Re: [RFC PATCH 0/2] support cgroup pool in v1

From: Tejun Heo <tj@kernel.org>
To: Christian Brauner <christian.brauner@ubuntu.com>
Cc: "taoyi.ty" <escape@linux.alibaba.com>,
	Greg KH <gregkh@linuxfoundation.org>,
	lizefan.x@bytedance.com, hannes@cmpxchg.org, mcgrof@kernel.org,
	keescook@chromium.org, yzaikin@google.com,
	linux-kernel@vger.kernel.org, cgroups@vger.kernel.org,
	linux-fsdevel@vger.kernel.org, shanpeic@linux.alibaba.com
Subject: Re: [RFC PATCH 0/2] support cgroup pool in v1
Date: Mon, 13 Sep 2021 06:24:28 -1000	[thread overview]
Message-ID: <YT97PAm6kaecvXLX@slm.duckdns.org> (raw)
In-Reply-To: <20210913142059.qbypd4vfq6wdzqfw@wittgenstein>

Hello,

On Mon, Sep 13, 2021 at 04:20:59PM +0200, Christian Brauner wrote:
> Afaict, there is currently now way to prevent the deletion of empty
> cgroups, especially newly created ones. So for example, if I have a
> cgroup manager that prunes the cgroup tree whenever they detect empty
> cgroups they can delete cgroups that were pre-allocated. This is
> something we have run into before.

systemd doesn't mess with cgroups behind a delegation point.

> A related problem is a crashed or killed container manager 
> (segfault, sigkill, etc.). It might not have had the chance to cleanup
> cgroups it allocated for the container. If the container manager is
> restarted it can't reuse the existing cgroup it found because it has no
> way of guaranteeing whether in between the time it crashed and got
> restarted another program has just created a cgroup with the same name.

→ **DATASET CONTENT**

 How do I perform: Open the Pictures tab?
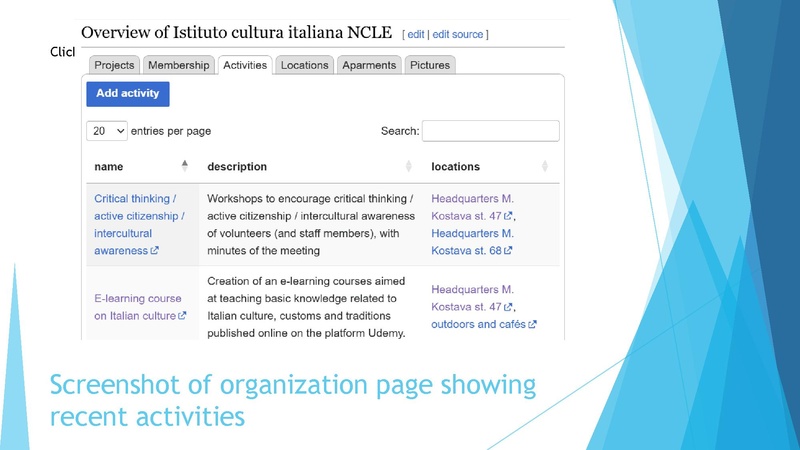(x=430, y=65)
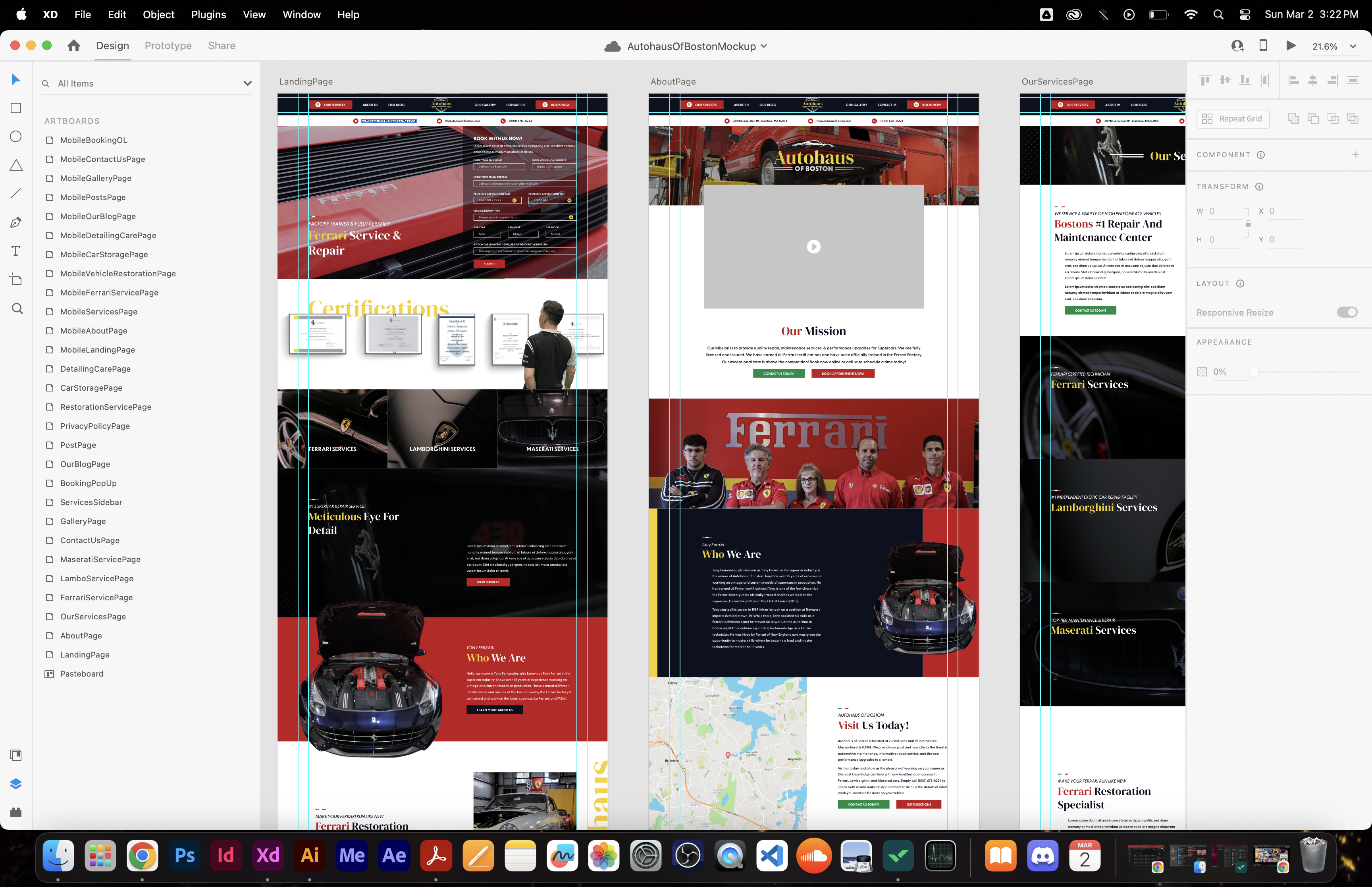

→ **TO BE DONE**
(A) According to the cgroup pool thread, what does systemd not do?
(B) Carry on the cgroup pool thread from its last line.
The data placed after the cgroup pool thread is separate material and is not connected to it.

→ **RESPONSES**
(A) It does not mess with cgroups behind a delegation point.

(B)
> We usually solve this by just creating another cgroup with an index
> appended until we we find an unallocated one setting an arbitrary cut
> off point until we require manual intervention by the user (e.g. 1000).
> 
> Right now iirc, one can rmdir() an empty cgroup while someone still
> holds a file descriptor open for it. This can lead to situation where a
> cgroup got created but before moving into the cgroup (via clone3() or
> write()) someone else has deleted it. What would already be helpful is
> if one had a way to prevent the deletion of cgroups when someone still
> has an open reference to it. This would allow a pool of cgroups to be
> created that can't simply be deleted.

The above are problems common for any entity managing cgroup hierarchy.
Beyond the permission and delegation based access control, cgroup doesn't
have a mechanism to grant exclusive managerial operations to a specific
application. It's the userspace's responsibility to coordinate these
operations like in most other kernel interfaces.

Thanks.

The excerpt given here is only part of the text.